What the Constitution of India gets right is the legal provision to provide the right to food as part of the right to life under Article 21. Food is linked to life, not just survival. Providing good nourishment is recognised as a responsibility of the state.
Q. Where do you feel the Constitution or the State falls short the most on food today?
We are struggling to meet basic standards of nourishment. India has become a global hub of non-communicable diseases, largely linked to food habits. We focus on cheap, easily available, tasty food rather than healthy and nourishing food.
Adulteration has become a major issue. Reports from across the country show how adulterated food is flooding markets, including milk, paneer, fruits, and spices. The Constitution needs to recognise that food and public health are deeply interconnected.
Q. On Republic Day, when people reflect on the Constitution, what do you personally feel when you think about food as a measure of how the Republic has performed?

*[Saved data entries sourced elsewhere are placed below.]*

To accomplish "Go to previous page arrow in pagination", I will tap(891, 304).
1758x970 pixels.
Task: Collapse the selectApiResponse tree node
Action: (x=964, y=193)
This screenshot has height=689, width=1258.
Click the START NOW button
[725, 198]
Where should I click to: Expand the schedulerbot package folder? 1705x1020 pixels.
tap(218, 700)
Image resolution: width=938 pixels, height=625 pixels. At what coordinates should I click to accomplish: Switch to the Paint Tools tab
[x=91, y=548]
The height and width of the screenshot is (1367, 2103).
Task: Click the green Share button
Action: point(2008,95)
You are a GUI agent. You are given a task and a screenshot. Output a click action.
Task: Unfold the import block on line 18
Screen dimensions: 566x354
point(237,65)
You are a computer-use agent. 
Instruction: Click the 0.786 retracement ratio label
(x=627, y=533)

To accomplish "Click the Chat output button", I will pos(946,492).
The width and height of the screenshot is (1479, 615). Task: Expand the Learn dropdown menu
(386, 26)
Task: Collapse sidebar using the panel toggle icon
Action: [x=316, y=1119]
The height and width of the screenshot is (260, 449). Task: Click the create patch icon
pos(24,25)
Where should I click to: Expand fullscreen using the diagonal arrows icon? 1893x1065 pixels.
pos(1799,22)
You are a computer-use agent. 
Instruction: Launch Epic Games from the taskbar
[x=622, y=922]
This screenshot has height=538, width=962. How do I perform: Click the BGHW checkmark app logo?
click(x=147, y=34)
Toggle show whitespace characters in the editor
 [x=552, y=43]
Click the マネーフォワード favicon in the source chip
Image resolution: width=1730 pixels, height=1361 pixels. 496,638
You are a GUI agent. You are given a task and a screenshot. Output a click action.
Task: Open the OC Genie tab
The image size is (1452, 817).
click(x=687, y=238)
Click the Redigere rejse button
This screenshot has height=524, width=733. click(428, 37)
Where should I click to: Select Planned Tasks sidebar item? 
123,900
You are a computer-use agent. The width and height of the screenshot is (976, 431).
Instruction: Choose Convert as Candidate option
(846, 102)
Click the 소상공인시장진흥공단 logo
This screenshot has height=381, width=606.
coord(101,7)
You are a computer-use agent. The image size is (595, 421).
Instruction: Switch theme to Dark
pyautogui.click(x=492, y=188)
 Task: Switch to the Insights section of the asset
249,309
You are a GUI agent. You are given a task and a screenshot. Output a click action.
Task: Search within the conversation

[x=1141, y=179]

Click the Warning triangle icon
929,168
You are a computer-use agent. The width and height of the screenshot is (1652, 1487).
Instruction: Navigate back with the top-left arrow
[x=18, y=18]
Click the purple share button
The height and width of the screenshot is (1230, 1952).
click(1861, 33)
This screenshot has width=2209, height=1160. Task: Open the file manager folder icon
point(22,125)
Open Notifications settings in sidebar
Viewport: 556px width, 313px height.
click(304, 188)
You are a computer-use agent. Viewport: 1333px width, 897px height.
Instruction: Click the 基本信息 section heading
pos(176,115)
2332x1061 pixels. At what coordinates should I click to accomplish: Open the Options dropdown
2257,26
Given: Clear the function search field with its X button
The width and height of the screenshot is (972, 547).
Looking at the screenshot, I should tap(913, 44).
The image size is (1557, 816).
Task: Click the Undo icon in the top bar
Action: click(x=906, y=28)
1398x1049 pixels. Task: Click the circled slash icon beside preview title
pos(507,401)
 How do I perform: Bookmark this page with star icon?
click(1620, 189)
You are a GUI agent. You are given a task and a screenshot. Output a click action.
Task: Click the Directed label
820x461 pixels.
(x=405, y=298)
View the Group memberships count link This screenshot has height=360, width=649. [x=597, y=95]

As I reflect on our history, I feel that our food history needs to be celebrated more for its diversity. Indian food cannot be reduced to regional stereotypes. Every region and community brings something unique to the table.
We have fallen short in appreciating local and traditional dietary diversity. Vegetarian food is not only paneer. In Assam, for instance, we eat a lot of vegetables along with meat, fish, and eggs. Labels like vegetarian and non-vegetarian are reductionist. It is time we appreciate India’s dietary diversity in all its complexity.